**Instructions to follow**. Within the data below, copy each line where the string "Color" is found.
*** Opening Data under study ***
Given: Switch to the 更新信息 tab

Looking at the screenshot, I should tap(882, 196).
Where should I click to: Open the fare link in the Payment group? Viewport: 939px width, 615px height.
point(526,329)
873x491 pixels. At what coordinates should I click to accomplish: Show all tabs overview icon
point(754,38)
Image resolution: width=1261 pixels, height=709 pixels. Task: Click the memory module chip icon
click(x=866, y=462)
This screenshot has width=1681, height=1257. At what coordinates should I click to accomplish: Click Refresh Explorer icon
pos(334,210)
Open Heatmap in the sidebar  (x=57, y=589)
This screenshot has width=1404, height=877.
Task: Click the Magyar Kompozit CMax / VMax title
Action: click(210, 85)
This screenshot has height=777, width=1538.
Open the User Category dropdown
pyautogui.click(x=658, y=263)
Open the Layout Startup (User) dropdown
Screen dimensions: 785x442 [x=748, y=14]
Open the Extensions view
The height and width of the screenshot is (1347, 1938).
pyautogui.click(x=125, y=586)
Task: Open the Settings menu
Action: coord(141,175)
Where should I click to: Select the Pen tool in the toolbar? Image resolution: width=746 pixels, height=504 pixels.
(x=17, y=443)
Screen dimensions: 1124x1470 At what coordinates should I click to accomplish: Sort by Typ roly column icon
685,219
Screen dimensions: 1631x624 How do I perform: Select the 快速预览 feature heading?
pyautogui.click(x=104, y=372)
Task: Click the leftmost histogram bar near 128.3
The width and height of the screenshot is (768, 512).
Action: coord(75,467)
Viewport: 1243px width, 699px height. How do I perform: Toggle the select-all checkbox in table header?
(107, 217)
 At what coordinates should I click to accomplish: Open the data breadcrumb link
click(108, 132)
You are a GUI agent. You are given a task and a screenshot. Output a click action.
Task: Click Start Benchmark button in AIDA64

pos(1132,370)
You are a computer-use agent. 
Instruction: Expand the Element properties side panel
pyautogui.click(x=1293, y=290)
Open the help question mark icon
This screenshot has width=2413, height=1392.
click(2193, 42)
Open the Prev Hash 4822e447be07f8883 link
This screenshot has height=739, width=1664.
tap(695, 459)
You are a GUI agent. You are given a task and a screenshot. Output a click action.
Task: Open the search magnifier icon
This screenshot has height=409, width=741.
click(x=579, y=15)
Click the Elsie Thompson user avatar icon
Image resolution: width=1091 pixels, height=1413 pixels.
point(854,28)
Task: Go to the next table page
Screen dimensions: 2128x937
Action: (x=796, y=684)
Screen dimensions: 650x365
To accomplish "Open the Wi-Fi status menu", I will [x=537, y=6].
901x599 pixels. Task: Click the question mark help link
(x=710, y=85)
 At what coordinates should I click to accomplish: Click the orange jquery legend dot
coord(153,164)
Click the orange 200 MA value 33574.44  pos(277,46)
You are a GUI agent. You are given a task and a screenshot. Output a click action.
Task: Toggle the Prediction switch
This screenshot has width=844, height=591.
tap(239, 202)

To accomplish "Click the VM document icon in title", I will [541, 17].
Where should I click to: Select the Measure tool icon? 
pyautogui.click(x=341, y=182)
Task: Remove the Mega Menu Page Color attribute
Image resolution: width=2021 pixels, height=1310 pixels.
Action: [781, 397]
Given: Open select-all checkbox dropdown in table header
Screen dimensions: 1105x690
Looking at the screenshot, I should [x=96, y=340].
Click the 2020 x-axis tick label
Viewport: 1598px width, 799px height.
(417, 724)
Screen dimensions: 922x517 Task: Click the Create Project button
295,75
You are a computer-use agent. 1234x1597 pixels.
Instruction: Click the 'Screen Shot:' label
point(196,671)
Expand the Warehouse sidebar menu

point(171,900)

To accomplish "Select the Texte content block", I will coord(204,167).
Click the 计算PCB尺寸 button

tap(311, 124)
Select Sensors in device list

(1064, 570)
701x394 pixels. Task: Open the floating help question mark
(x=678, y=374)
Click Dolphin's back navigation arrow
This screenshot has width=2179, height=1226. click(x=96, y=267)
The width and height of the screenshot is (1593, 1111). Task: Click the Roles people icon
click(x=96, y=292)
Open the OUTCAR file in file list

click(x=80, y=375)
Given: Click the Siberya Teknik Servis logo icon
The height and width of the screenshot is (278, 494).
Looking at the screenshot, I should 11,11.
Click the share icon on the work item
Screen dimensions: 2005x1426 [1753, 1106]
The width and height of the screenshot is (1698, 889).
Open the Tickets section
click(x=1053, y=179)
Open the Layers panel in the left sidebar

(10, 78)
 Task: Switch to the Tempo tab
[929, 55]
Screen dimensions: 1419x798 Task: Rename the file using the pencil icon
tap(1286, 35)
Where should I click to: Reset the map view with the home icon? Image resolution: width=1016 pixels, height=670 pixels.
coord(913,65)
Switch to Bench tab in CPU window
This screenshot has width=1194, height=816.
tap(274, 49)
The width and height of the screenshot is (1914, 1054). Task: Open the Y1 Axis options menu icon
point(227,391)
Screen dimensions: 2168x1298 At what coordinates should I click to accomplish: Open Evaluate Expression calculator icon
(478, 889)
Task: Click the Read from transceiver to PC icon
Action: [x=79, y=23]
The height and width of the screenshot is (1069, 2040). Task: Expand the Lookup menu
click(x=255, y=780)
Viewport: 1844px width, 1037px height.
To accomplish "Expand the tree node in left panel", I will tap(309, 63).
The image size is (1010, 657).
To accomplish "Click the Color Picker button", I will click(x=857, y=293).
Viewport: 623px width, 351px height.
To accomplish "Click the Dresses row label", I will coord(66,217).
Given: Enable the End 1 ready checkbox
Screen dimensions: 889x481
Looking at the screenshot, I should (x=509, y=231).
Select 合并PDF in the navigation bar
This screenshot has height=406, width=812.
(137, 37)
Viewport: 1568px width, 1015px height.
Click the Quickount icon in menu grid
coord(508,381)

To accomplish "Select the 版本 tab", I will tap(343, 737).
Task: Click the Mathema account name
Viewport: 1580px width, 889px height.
*** Closing Data under study ***
**Exercise response**.
Task: Remove the Mega Menu Page Color attribute
To accomplish "Click the Color Picker button", I will click(x=857, y=293).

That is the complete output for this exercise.